## Requirement
Retype the data that follows with no alterations, please.

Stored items
========================

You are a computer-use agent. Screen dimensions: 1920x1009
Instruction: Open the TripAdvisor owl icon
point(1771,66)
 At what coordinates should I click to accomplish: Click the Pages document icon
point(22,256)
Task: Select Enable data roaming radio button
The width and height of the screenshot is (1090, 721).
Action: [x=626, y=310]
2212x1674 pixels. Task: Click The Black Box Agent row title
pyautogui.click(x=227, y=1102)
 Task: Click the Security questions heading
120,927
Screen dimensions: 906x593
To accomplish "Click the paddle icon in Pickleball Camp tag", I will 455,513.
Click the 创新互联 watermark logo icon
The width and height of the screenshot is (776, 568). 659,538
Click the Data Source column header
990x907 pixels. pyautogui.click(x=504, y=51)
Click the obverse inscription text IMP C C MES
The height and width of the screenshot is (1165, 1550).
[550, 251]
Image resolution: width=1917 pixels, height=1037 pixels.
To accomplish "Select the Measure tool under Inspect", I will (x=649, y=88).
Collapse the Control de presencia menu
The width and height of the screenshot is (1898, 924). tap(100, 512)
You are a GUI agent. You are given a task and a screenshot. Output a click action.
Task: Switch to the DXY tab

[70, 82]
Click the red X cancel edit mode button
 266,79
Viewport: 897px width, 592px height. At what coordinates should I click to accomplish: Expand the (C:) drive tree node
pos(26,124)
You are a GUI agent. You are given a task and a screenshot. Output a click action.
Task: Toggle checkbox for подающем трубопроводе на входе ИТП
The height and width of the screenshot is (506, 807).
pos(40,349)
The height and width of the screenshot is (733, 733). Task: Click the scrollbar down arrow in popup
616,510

========================

## Completed exercise
You are a computer-use agent. Screen dimensions: 1920x1009
Instruction: Open the TripAdvisor owl icon
point(1771,66)
 At what coordinates should I click to accomplish: Click the Pages document icon
point(22,256)
Task: Select Enable data roaming radio button
The width and height of the screenshot is (1090, 721).
Action: [x=626, y=310]
2212x1674 pixels. Task: Click The Black Box Agent row title
pyautogui.click(x=227, y=1102)
 Task: Click the Security questions heading
120,927
Screen dimensions: 906x593
To accomplish "Click the paddle icon in Pickleball Camp tag", I will 455,513.
Click the 创新互联 watermark logo icon
The width and height of the screenshot is (776, 568). 659,538
Click the Data Source column header
990x907 pixels. pyautogui.click(x=504, y=51)
Click the obverse inscription text IMP C C MES
The height and width of the screenshot is (1165, 1550).
[550, 251]
Image resolution: width=1917 pixels, height=1037 pixels.
To accomplish "Select the Measure tool under Inspect", I will (x=649, y=88).
Collapse the Control de presencia menu
The width and height of the screenshot is (1898, 924). tap(100, 512)
You are a GUI agent. You are given a task and a screenshot. Output a click action.
Task: Switch to the DXY tab

[70, 82]
Click the red X cancel edit mode button
 266,79
Viewport: 897px width, 592px height. At what coordinates should I click to accomplish: Expand the (C:) drive tree node
pos(26,124)
You are a GUI agent. You are given a task and a screenshot. Output a click action.
Task: Toggle checkbox for подающем трубопроводе на входе ИТП
The height and width of the screenshot is (506, 807).
pos(40,349)
The height and width of the screenshot is (733, 733). Task: Click the scrollbar down arrow in popup
616,510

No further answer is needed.